[thomas@atlas.datexx.com: Re: comments...]

To: Debian-Chinese <debian-chinese@lists.debian.org>
Subject: [thomas@atlas.datexx.com: Re: comments...]
From: Anthony Wong <hajime@asunaro.dhs.org>
Date: Fri, 2 Jul 1999 16:05:03 +0800
Message-id: <[🔎] 19990702160503.B9787@asunaro.dhs.org>
Hi all,

Thomas sent this mail to me, I'm now forwarding to the list...

----- Forwarded message from Thomas Chan <thomas@atlas.datexx.com> -----

From: Thomas Chan <thomas@atlas.datexx.com>
Reply-To: Thomas Chan <tc31@cornell.edu>
To: Anthony Wong <hajime@asunaro.dhs.org>
Subject: Re: comments...

On Thu, 1 Jul 1999, Anthony Wong wrote:
 
> |     Debian and/or Linux-related:
> |     - Debian only has GB2312 fonts, and the GB input methods are probably
> |       only geared towards GB2312; existing software may be hardcoded to GB2312
> |       coderanges
> |     - a GBK font could probably be made by remapping the 24x24 Big5+ font in the
> |       xfntbig5p-cmex24m package (stable/main/binary-i386/x11), but mainland
> |       China (gov't) is picky about glyph design, so we should get a proper font
> |       and input methods, preferably one that is approved with a certificate
> |       like ??? (I found one on the www.dynalab.com.hk site before, but can't find it now)
> |
> |     Conclusions:
> |     - we're behind the world in this area! (high priority)
> 
> IHMO the major problem for the GBK support is the lack of font. (actually,
> this is true to any encoding).
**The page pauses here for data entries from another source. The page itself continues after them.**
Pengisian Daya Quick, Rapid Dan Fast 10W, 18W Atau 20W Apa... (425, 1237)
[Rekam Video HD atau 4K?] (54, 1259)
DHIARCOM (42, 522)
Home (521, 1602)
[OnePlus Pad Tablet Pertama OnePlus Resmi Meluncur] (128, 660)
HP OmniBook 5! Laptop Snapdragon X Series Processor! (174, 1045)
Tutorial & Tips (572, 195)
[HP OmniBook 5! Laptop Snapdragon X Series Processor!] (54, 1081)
Unluckily this problem is very
> difficult to solve because DFSG-free fonts are very rare. But most people
> lack of the skill to make them. Software support of GBK should not be
> difficult to fix though.

I agree with the font problem--there's a lot of fonts (for different
character sets) at places like ftp.ifcss.org, but with license problems.
(I'm not sure if some of them weren't just taken right out of DOS-era
Chinese software.)

I hope there is a reference font that can be used, like the Big5+ font
from CMEX that Anthony Fok packaged.  Maybe some of the mainlanders on
debian-chinese will be more familiar with possibilities.  (Frankly, I
never paid much attention to GB 2312 or GBK until I discovered GBK had as
many characters as Unicode.)

It doesn't help that mainland China mandates the exact design of glyphs,
so just remapping the CMEX Big+ font would work, but may not be
acceptable.  (I hope there aren't offshore software development
legal issues, either!  Nadine Kano's book says Microsoft worked on
simplified Win 3.1 without first contacting the government, and ran intoo 
trouble; then they later put out a government-approved Win 3.2.)  Ken
Lunde's book mentions some mainland bitmap font glyph standards, and
somewhere on the DynaLab HK site I saw a scan of a certificate.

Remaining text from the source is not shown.